神々の音楽【カフェ浪漫主義15】
鎌倉の我が谷戸は東京より4〜5度は涼しいのでまだ楽だが、さすがに三伏の暑さとなると厳しい。
私の日常はどうしても半日はエアコンの無い所での作務があり、その分コーヒータイムには心身共に楽園の安息に浸りたい。
ハープの巨匠ジュディ・ローマンの晩年の演奏の数々は、まさにギリシャローマ神話の楽園を彷彿とさせる域にある。

夢二の精霊の石版画にイタリアンアンティークの花瓶と19世紀ピューターの茶器に蔦を絡ませ、地中海の雰囲気の珈琲座を設えた。
ここにジュディ・ローマンの至高の妙音があれば、しばし酷暑の日本を離れ神話世界のニンフ達の戯れる泉辺に誘われる想いだ。
現役最高のハープ奏者ジュディ・ローマンは御歳90近くなり、ますます楽神アポロンの竪琴に近づくような見事さだ。
ハープの世界では伝説的なカルロス・サルツェードに10代の頃から師事し、演奏技術や編曲、ハープの設計まで学んでいたようだ。
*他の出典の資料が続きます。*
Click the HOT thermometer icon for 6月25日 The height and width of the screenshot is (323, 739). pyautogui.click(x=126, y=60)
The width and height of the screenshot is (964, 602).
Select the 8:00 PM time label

紹介した曲もサルツェードが作曲した「バラード」だ。バラードはショパンやフォーレのピアノ曲が有名だが、サルツェードのこの曲はそうしたロマン派の「物語的抒情」を受け継ぎながら、ハープ曲としてさらなる幻想性を獲得している。バラード(Ballad)の語はバレエ(ballet)と同源で、ラテン語の「踊る」(ballare)に由来するようだ。確かにショパン以降のバラードにも舞曲の反復的な性質は共通して残っている。しかし、その舞曲的な魅力は近現代的なピアノよりもハープやチェンバロの方が色濃く表れる。特にハープはピアノよりもハーモニクスや装飾音を流麗に披露しやすい。ジュディ・ローマンの演奏はそうした本来的なハープの強みを巧みに活かしており、舞曲調のものにも工夫が見られ、単調さを感じない。
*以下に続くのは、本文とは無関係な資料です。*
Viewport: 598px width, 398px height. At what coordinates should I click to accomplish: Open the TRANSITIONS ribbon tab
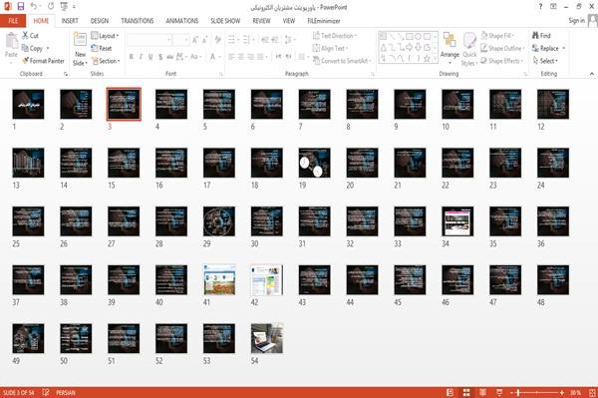point(138,21)
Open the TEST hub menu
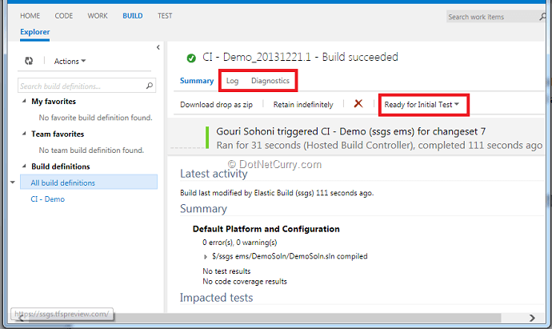 click(x=165, y=16)
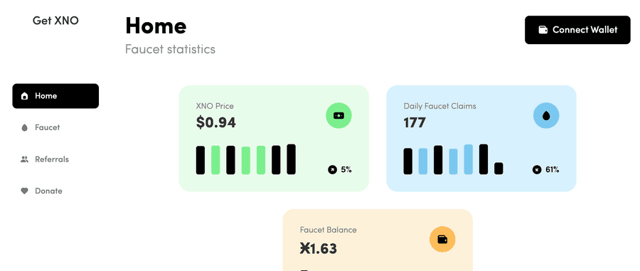Select the Home sidebar tab

55,96
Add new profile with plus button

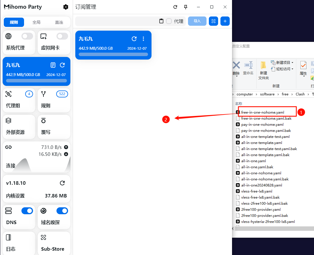pos(225,21)
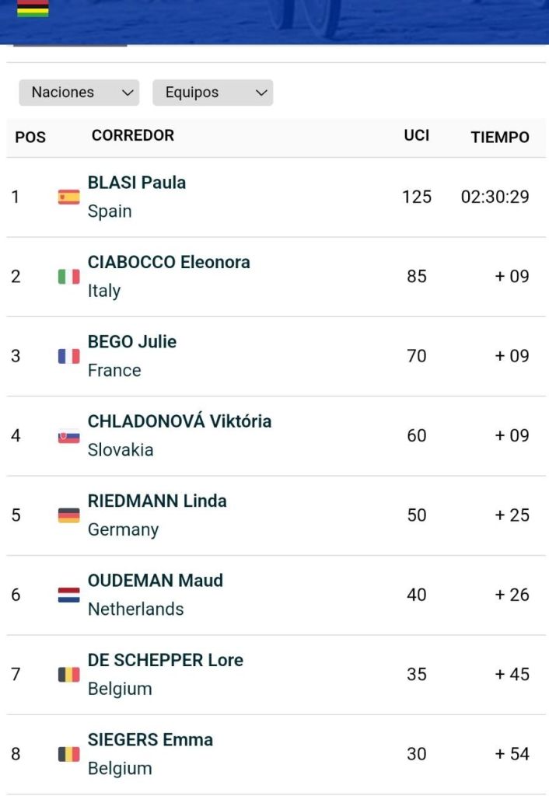Image resolution: width=549 pixels, height=796 pixels.
Task: Open CHLADONOVÁ Viktória rider page
Action: pos(180,421)
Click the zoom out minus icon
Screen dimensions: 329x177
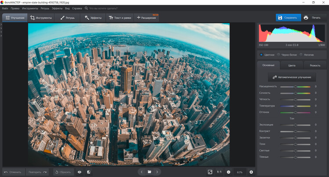click(x=229, y=172)
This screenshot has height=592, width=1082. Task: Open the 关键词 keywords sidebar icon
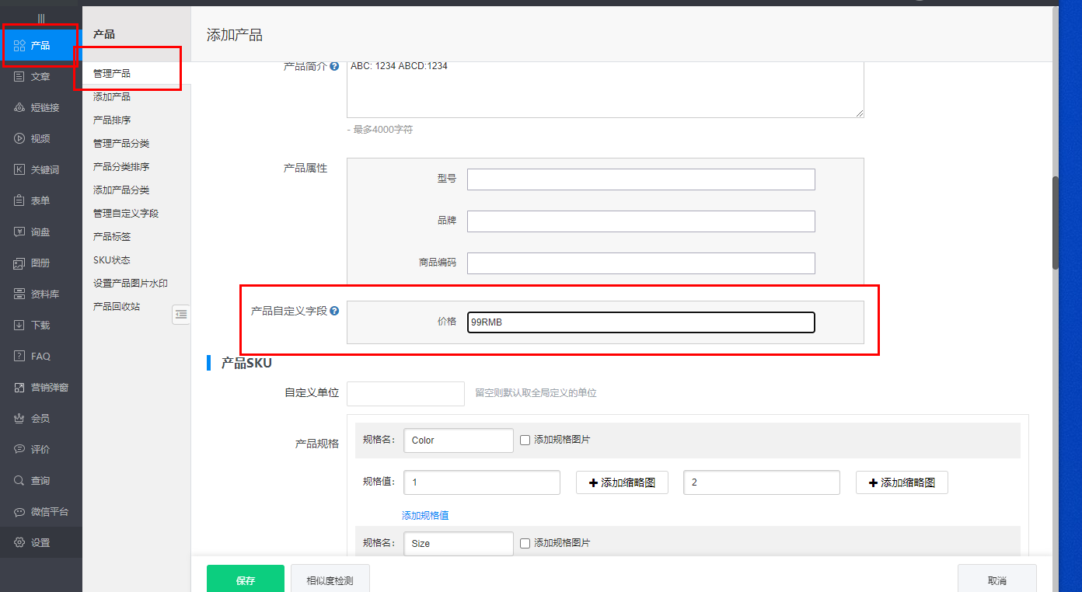(19, 170)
神々の楽園が見えている者の演奏とただ楽譜通りに弾く者との差だろうか、他のハープ奏者では彼女の演奏に似た物さえ一つも無く、後を継げそうな人も全くいない。
ロマン派音楽や現代音楽を通過した後に古典回帰した遍歴が良き経験となり、また演奏能力以上に作曲編曲の能力やイメージの展開力の差も大きい。
紹介した曲の他にも、中世の竪琴の曲をグランドハープ用に編曲し直したり、バッハのチェンバロ曲をハープにアレンジしたりで、まさに孤絶至聖の音楽を創り上げてしまった。
さらに私が思う他者との違いは、神々の楽園その物を心から希求しているかどうかが決定的なのだと思う。
詩や絵でも極稀にミューズの天啓としか言いようの無い物がある。
20世紀以降の諸芸術が宗教や自然美などの言わば真善美からどんどん遠去かって行った中で、この老巨匠は孤高に神々の高みを目指したのだろう。
彼女の60歳頃からの演奏はその全てに神々の恩寵を感じられよう。
器楽で「バラード」を確立したのはショパンだが、詩歌ではワーズワースとコールリッジの「抒情民謡集(リリカル・バラッズ)」がそのロマン派的世界観を確立し、キーツやバイロンたちがそれに続いた。
そして、彼らの詩作や民間伝承を美しい装幀の本に集めたのがアンドリュー・ラングだ。ラングのフェアリーブックスは英国の古書の中でも特に人気の高いシリーズだろう。
神話や妖精ファンタジーの世界の集大成として、美麗な装丁のこのシリーズのファーストエディションをコンプリートするのは世の猟書家の夢だ。

写真はそのフェアリーブックスの中のブルーポエトリーブック。妖精物語や童話を題材とするフェアリーブックスシリーズの中で、ロマン主義時代の詩人が残した傑作を集めたものだ。
この夏の夜の夢に誘うような表紙絵は、本を開かず飾っておくだけでも楽しい。
ルネッサンス以降のヨーロッパでは中世キリスト教の抑圧の反動で、ギリシャローマの神々やその末裔とみなされた妖精達への憧れが強まっていた。
ラングのフェアリーブックスは各地に残るそれらの神話や妖精譚を集め、美しいイラストと三方金塗の豪華装幀で大人気となったのだ。
ジュディ・ローマンのハープ演奏をBGMにこうした美しい本を捲っていると、厳しい暑さの中でも心の静穏(アタラクシア)を保つことができる。
浪漫溢れる19世紀ヨーロッパの文化に想いを馳せながら、この夜の茶は誘眠作用のあるアイスカモミールティーをイタリアンアンティークのグリーングラスで楽しもう。